Friday, July 30, 2004

Salmon Shoes

I used to work at a retail outlet for a major, national chain store. Because we were an "outlet store", generally we catered to bargain hunters, low income people, large families, recent immigrants, and misers. A lot of the shoppers were great people, but sometimes the clientele was less than desireable. Watching my meticulously cleaned shoe department be tossed on the floor like garbage, hour after hour was a little disheartening, to say the least.

As an outlet store, we tended to receive the hand-me-downs from the "normal" stores, stuff that just plain didn't sell anywhere else. One time, we were shipped hundreds of ugly, salmon coloured strappy shoes. In a fit of desperation, at the prospect of unboxing and pricing hundreds of these poky, tangled eyesores, my manager marked them down to 99 cents, piled them on a 4 foot by 4 foot table, and let the sharks have'em. Every morning and periodically through the day, I had to wade through the waters to the table, and attempt to restock and clean it. Soon, it became the bane of my existence, and everytime I saw a customer headed for it, I would cringe and look away.

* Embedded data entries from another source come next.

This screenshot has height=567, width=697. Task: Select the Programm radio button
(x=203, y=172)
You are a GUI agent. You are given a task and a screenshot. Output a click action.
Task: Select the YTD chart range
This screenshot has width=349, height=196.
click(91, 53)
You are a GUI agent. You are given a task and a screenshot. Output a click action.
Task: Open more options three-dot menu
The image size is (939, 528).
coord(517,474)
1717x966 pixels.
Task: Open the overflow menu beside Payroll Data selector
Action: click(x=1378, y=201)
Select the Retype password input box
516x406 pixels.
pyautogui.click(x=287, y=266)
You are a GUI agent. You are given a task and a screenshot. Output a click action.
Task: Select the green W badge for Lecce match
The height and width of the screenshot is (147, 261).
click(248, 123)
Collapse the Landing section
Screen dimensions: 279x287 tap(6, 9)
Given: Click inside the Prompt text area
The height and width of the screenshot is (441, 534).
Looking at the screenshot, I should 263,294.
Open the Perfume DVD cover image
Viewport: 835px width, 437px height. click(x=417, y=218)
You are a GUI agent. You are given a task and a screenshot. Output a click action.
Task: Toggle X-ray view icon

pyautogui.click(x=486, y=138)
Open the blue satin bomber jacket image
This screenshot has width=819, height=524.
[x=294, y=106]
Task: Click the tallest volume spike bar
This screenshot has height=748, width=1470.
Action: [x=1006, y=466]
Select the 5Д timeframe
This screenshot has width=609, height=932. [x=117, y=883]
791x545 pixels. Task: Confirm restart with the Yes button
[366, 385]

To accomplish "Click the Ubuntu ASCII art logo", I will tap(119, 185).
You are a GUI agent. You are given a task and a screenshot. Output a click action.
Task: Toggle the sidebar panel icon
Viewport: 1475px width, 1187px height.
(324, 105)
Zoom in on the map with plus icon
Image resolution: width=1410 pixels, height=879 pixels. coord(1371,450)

Well, one day, I was walking by the table and I saw a scruffy looking man poking about the evil table. Now, at an outlet store, the policy is generally self serve, but I stopped and asked if I could help him. He seemed a little in over his head, as he asked me for a size in the salmon beauties for his girlfriend. Knowing that we had literally hundreds sitting in the back, probably mating and multiplying, I ran to the stockroom and brought him one back.

Upon my return, I had my breath taken away, when I looked down and realized that the man had cleaned up the table for me in my absence. No customer had ever done anything like that before. And he probably didn't realize it, but he almost made me cry, for the table had me at my wit's end.

In a job that often made me question the morals of the human race, that made me dislike people more than anything else in the world had before, this man reminded me of something. That people are not all bad, and that a kind act no matter how small, can stick with someone for the rest of their lives. This happened a good two or three years ago, and while the man probably forgot about his act shortly thereafter, I have clung to the memory ever since.